[Stated goal] Copy the stretch of the data from the line containing "You are a GUI" through the end of the data, leaving out the pictures.

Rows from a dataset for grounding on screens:
** begin **

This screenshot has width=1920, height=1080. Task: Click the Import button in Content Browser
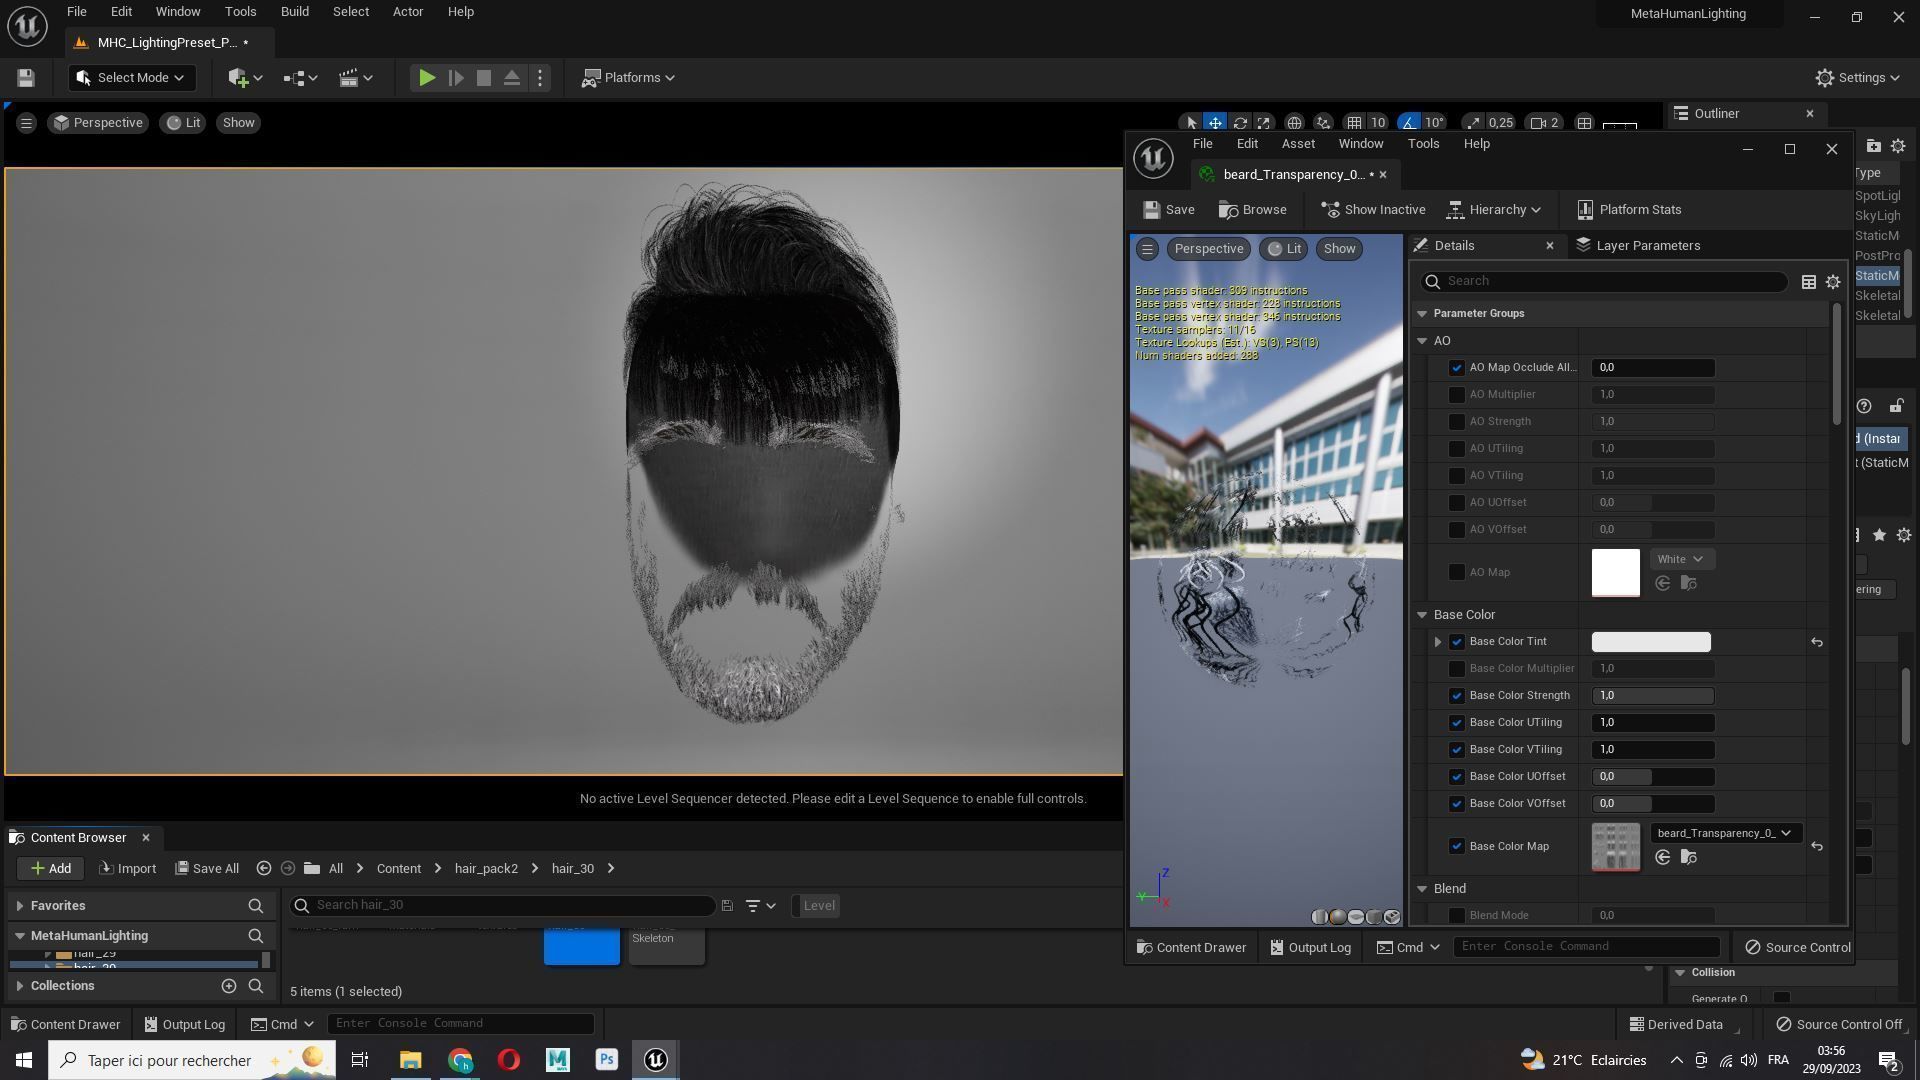click(127, 868)
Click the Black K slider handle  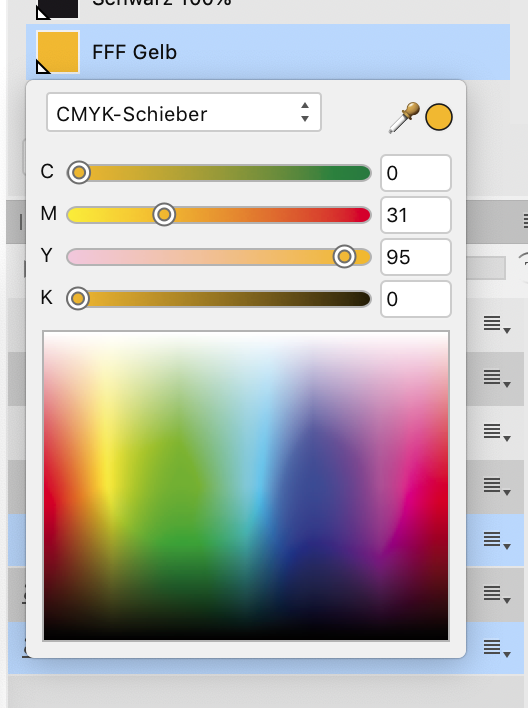coord(78,298)
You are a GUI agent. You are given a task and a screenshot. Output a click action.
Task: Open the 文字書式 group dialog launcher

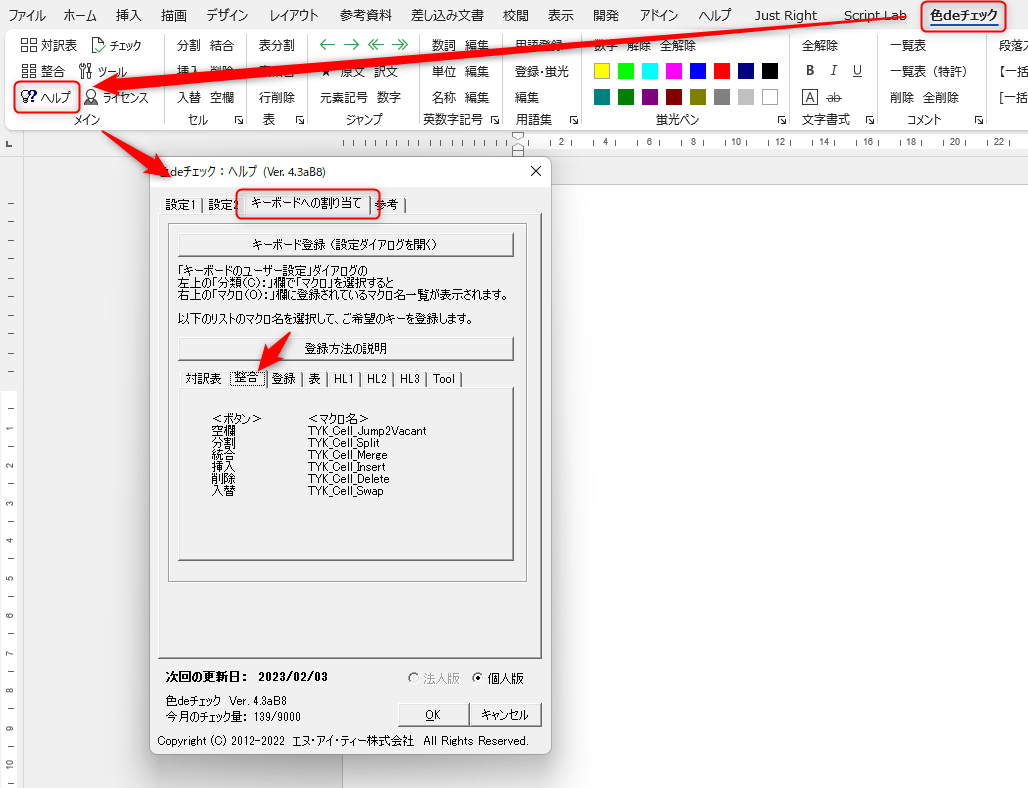click(x=869, y=120)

** end **

[Exercise output]
You are a GUI agent. You are given a task and a screenshot. Output a click action.
Task: Open the 文字書式 group dialog launcher

click(x=869, y=120)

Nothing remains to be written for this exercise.